The answers, I believe, lie in Christ's heart itself, as represented by
Gertrude. Perhaps paradoxically, the figure of the sacred heart validates
its own self as both source and result of truthful words. One must bear
in mind, still, that the Heart is, according to Gertrude and others, where the
divine and human join; this is where Christ's physical humanity is also the
fountain of divine spirit; this is where the human heart and soul go to commune
with both divine body and spirit. Hence it seems that, provided translation
between the divine and human realms were possible, the eucharistic Heart/heart
would be the appropriate site for its occurrence. Gertrude's writings
show that the heart can house the unspeakable and speak the inarticulable.

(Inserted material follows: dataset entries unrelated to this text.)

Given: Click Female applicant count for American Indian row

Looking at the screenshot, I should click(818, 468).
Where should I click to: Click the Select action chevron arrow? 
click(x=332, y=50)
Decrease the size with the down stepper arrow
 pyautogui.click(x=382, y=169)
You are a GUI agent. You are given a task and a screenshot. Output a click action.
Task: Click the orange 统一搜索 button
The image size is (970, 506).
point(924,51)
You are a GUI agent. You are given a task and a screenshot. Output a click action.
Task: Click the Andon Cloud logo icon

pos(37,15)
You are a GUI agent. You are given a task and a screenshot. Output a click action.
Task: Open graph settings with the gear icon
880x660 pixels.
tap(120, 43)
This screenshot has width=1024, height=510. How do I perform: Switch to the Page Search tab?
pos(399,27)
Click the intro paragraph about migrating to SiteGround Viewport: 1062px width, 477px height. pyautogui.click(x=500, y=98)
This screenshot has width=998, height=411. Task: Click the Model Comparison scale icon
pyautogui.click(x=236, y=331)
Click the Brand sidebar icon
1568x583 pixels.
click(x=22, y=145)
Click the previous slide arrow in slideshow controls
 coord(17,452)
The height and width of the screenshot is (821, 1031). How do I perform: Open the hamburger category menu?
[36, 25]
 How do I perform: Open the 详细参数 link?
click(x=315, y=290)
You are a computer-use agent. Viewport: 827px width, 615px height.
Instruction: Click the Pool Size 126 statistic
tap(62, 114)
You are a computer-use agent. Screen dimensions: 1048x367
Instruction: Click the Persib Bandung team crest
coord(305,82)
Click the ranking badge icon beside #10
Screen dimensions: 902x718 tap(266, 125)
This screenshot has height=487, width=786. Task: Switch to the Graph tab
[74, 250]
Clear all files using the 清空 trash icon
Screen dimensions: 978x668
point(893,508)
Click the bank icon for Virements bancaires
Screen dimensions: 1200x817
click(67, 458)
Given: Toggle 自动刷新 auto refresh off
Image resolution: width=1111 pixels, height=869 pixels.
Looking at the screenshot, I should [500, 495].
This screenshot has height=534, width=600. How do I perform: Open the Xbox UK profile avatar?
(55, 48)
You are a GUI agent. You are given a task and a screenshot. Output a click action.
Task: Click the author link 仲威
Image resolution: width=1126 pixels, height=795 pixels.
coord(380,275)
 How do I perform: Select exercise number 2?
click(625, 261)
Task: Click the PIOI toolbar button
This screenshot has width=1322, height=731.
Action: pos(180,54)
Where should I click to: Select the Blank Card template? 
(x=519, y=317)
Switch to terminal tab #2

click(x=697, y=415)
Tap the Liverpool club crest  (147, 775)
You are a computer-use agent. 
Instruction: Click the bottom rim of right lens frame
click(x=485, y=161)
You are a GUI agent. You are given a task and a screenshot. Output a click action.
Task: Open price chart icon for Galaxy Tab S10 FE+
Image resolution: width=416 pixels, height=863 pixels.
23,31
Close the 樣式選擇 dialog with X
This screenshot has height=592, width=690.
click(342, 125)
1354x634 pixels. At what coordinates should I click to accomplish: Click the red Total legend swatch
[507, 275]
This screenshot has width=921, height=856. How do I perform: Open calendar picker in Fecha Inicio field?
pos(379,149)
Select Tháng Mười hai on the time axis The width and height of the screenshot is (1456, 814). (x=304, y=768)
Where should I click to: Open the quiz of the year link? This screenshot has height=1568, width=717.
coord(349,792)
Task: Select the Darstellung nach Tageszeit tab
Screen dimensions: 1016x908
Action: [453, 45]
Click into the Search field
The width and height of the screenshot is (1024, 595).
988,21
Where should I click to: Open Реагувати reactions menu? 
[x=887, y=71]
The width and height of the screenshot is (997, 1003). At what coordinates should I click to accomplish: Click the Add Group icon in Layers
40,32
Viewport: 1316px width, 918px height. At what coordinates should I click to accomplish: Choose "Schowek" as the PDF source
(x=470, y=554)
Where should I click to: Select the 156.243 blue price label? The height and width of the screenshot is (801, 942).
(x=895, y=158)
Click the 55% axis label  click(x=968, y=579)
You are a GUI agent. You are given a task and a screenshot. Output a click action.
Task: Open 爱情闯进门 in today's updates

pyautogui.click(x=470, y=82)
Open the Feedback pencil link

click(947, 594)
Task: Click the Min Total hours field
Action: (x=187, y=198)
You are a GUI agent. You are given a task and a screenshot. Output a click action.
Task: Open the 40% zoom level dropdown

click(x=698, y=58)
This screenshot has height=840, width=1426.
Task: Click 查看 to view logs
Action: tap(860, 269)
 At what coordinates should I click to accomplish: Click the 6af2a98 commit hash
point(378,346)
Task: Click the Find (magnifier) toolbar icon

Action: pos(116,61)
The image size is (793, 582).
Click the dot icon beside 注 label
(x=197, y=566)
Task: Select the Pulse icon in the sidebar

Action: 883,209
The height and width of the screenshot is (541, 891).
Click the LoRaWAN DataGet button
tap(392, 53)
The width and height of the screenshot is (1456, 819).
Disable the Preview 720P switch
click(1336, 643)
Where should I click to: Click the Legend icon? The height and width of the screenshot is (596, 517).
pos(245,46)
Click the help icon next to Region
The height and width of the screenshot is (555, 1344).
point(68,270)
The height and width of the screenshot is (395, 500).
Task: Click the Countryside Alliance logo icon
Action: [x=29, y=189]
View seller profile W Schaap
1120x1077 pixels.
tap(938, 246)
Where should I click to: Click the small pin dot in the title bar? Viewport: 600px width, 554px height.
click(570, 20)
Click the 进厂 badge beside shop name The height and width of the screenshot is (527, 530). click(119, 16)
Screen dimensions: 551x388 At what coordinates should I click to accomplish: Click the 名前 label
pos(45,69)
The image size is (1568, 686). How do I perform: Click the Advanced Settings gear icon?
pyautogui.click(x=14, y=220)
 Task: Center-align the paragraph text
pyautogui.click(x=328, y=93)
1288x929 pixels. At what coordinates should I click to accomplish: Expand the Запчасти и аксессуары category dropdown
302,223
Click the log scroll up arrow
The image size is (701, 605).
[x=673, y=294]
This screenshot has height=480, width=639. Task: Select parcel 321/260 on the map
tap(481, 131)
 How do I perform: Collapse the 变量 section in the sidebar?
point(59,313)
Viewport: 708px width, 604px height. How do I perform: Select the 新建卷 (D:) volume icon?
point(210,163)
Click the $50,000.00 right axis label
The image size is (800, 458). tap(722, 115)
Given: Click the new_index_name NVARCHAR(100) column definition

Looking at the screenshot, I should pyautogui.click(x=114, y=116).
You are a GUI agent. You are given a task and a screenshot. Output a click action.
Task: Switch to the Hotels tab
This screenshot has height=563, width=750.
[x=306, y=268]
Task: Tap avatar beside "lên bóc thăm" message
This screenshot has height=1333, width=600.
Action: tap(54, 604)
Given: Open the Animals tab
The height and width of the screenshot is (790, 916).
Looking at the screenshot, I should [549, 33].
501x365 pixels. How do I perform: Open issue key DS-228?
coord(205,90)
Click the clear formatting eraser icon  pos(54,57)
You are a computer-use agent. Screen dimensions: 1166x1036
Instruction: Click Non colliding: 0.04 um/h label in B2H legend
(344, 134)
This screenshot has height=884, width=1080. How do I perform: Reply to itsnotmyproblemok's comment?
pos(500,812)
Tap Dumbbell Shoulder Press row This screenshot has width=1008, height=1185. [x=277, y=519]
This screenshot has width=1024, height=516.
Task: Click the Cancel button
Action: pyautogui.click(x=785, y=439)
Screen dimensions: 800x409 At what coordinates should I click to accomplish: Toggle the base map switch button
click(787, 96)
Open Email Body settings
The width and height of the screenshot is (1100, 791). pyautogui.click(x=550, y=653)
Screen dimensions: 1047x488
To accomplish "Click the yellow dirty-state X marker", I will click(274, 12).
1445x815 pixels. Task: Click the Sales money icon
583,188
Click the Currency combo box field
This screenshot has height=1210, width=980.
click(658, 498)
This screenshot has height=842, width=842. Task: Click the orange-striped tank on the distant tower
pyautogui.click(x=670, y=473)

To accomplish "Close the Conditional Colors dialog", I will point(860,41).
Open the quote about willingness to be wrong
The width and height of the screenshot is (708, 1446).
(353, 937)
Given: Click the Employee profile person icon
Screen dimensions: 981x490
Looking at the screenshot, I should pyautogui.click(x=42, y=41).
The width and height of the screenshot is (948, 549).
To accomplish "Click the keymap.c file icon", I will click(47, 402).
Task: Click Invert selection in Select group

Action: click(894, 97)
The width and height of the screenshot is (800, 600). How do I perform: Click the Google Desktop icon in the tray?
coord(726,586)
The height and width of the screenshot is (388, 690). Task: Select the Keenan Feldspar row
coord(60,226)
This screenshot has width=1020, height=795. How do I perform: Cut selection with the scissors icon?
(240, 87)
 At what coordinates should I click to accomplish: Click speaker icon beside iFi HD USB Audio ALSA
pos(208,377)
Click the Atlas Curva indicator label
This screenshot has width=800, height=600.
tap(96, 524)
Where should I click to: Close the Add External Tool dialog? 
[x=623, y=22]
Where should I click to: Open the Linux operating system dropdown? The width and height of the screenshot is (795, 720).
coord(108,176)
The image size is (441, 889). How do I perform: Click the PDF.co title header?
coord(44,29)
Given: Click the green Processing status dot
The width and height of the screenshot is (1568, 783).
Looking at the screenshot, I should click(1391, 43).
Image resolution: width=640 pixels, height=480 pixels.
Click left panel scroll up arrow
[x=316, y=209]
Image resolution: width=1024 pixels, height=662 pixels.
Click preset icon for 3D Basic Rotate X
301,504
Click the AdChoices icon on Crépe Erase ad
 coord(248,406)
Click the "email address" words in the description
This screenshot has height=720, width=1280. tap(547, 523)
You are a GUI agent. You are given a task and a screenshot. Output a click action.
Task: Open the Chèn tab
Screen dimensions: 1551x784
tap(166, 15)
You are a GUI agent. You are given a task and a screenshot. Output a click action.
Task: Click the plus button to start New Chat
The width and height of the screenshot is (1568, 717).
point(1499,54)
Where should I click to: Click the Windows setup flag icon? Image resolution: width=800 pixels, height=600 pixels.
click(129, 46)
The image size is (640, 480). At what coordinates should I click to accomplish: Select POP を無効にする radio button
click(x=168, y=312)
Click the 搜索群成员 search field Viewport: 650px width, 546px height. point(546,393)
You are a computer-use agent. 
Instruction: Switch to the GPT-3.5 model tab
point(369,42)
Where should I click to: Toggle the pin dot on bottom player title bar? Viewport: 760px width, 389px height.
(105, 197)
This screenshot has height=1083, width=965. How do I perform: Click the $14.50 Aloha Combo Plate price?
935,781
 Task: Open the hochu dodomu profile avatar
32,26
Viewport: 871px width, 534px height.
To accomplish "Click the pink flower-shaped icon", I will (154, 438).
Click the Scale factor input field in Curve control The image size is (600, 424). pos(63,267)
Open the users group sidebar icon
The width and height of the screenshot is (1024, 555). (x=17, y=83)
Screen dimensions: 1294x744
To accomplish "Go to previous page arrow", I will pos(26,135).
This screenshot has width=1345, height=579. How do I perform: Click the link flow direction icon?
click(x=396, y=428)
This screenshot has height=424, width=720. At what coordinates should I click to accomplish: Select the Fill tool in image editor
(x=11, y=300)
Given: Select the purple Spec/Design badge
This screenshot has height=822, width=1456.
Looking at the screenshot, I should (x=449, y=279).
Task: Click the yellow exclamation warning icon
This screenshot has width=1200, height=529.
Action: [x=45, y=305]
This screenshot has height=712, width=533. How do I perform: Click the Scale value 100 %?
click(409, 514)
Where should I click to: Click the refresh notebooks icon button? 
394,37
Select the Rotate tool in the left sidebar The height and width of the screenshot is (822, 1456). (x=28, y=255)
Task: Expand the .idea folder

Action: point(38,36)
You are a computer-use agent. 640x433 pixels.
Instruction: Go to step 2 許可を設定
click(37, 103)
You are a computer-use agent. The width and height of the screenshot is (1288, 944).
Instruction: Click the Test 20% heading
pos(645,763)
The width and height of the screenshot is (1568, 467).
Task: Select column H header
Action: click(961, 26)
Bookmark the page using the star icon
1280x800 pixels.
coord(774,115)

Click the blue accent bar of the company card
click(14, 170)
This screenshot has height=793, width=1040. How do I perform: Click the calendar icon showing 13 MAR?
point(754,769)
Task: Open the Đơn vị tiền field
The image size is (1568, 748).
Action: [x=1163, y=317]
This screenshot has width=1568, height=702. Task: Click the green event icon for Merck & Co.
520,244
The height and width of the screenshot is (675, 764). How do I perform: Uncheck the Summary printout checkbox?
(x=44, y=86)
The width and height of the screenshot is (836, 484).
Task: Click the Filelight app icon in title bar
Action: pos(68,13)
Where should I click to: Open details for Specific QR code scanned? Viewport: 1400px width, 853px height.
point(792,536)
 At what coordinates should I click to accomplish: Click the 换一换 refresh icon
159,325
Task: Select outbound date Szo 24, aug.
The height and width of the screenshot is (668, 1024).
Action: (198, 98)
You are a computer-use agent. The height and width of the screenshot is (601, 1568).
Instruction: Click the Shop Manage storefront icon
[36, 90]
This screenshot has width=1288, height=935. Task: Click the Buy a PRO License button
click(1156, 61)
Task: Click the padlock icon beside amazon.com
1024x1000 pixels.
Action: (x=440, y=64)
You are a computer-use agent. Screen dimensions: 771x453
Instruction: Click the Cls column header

She at one point describes God as "all truth, clearer than all light, yet hidden
deeper in our heart than any secret" (Legatus 2.1), and she praises the heart's
eloquence over that of the tongue:
Since my tongue is ineffective to express how, in this showing, you granted
me still more abundantly the abiding gift of your grace, may the affection of
my heart do so, and . . . may I learn to direct my gratitude effectively through
the affective movement of my heart toward your love. (Legatus 2.12)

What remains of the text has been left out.